The cancer centre at Mount Vernon provides specialist nuclear medicine services to a wide catchment, covering North-west London and Hertfordshire, as well as parts of Thames Valley and Bedfordshire.
The nuclear medicine service comprises a multi-disciplinary team of clinical scientists and physicists, nuclear medicine radiographers and clinical technologists and nuclear medicine healthcare science assistants who work with radiologists, clinical oncologists and endocrinologists to deliver a diagnostic and therapeutic nuclear medicine service.
The nuclear medicine service is well equipped with SPECT/CT imaging, gamma counting for in-vitro diagnostic investigations, a dedicated in-patient annex for targeted molecular therapies and an on-site licenced radiopharmacy.
Molecular radiotherapies are delivered to patients either as out-patient treatments or as in-patients by a team of physicists, clinical technologists and radiographers. Approximately 400 iodine-131 and radium-223 therapies are administered each year.
In addition to supporting a clinical nuclear medicine service at the Cancer Centre, the physicists provide clinical support for a further eight nuclear medicine imaging systems located in seven nuclear medicine departments across North West London and the home counties.
The MHRA licenced radiopharmacy provides approximately 11,000 patient doses of diagnostic radiopharmaceuticals each year to seven nuclear medicine departments as well as providing molecular radiotherapies to the Cancer Centre.

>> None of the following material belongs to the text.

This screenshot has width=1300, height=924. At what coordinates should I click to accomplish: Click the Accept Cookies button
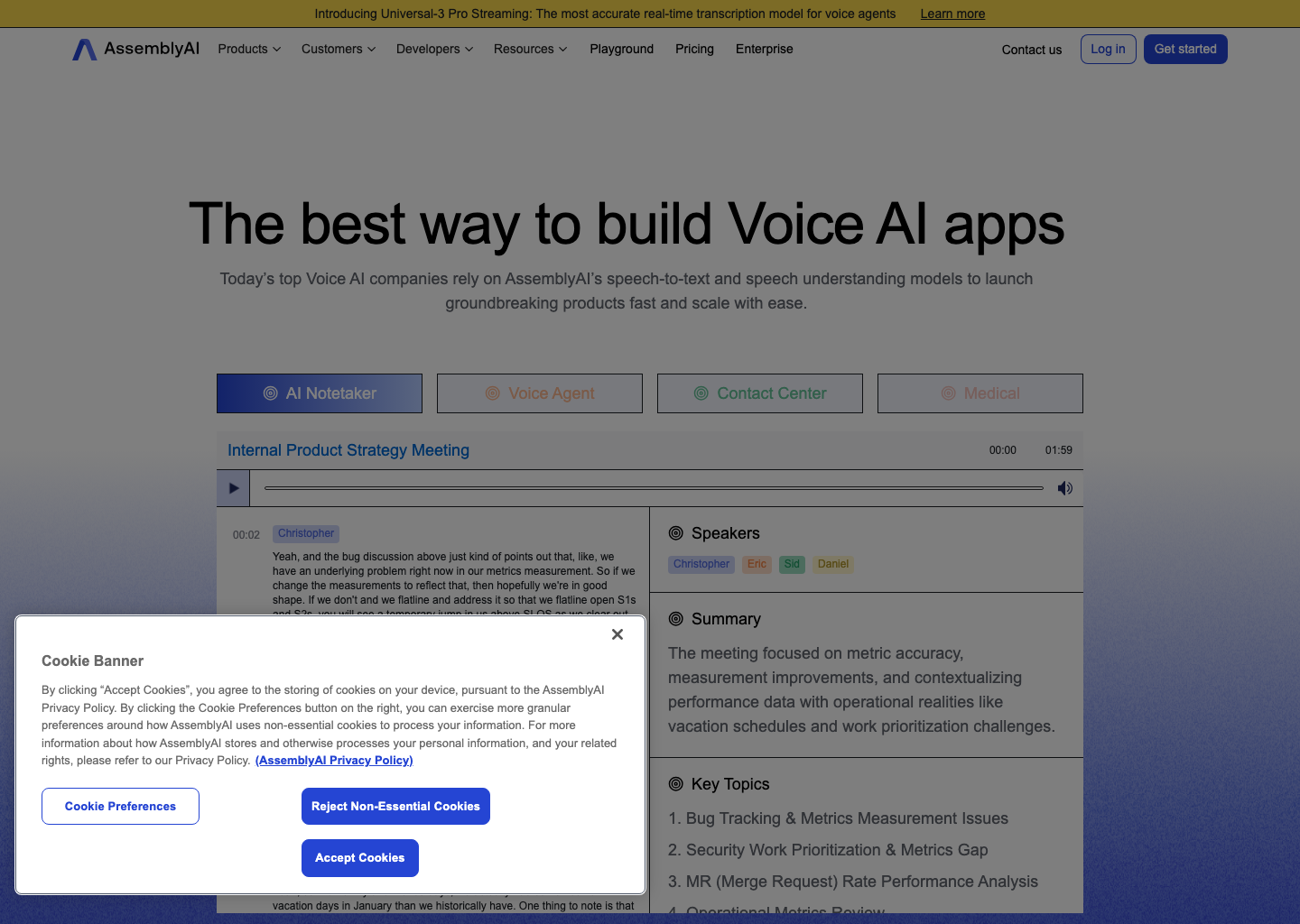pos(359,857)

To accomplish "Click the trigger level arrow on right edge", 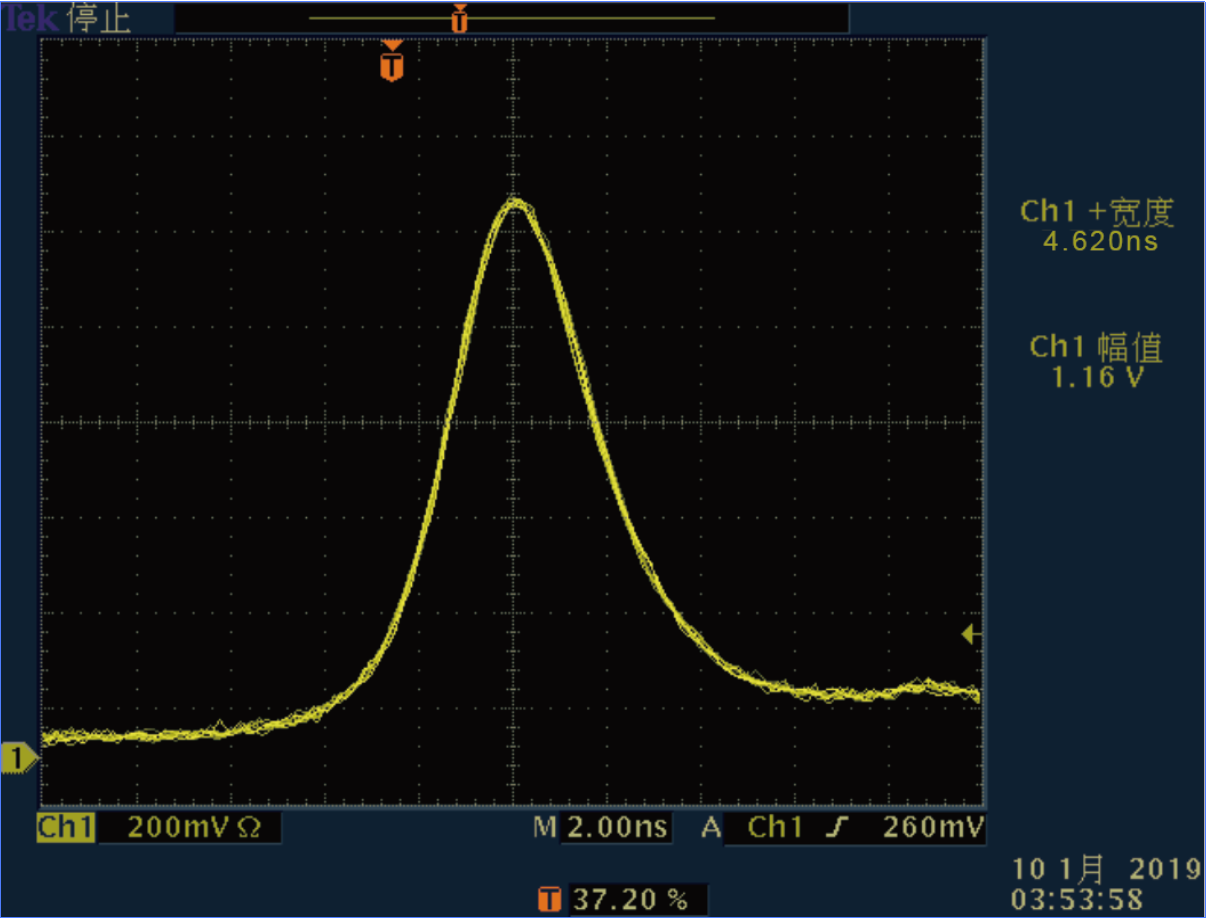I will 971,634.
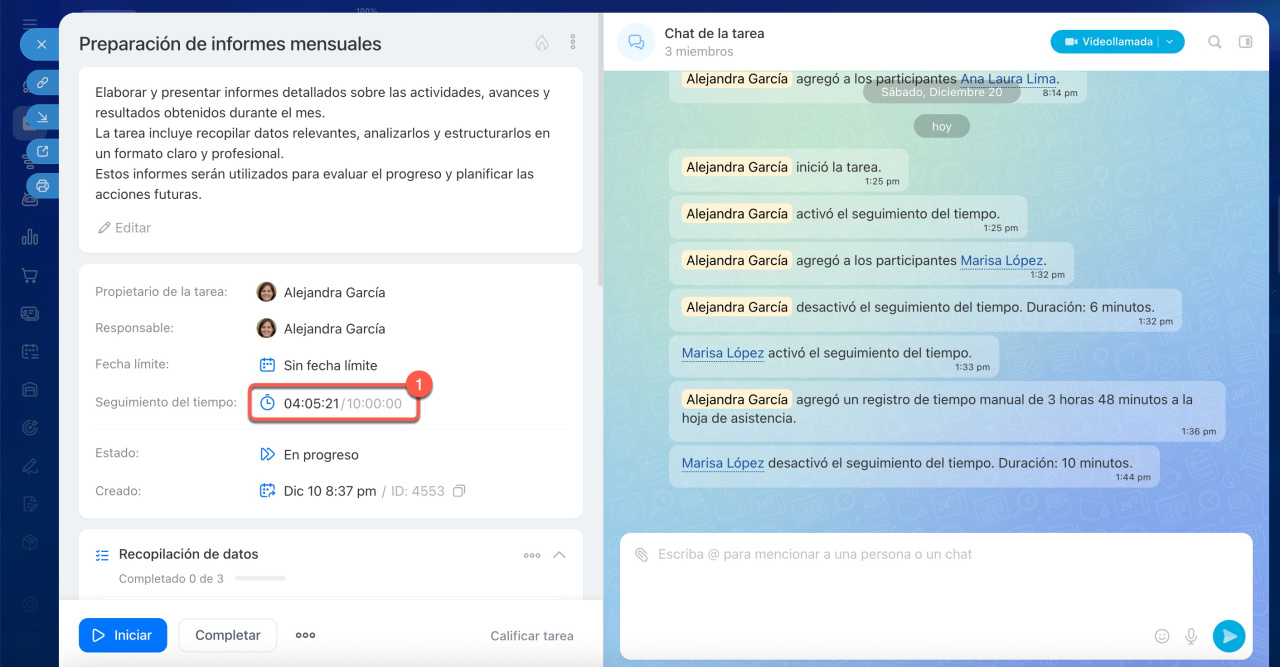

A new day case therapies unit within the nuclear medicine department is under development to provide increased access to new targeted therapies for cancer patients. In targeted molecular radionuclide therapies, a radioactive atom is linked to a drug that targets a particular type of cancer. When this radiopharmaceutical is injected into a vein, it travels to the site of the cancer, attaches to it and delivers the radiation directly to the cancer cells.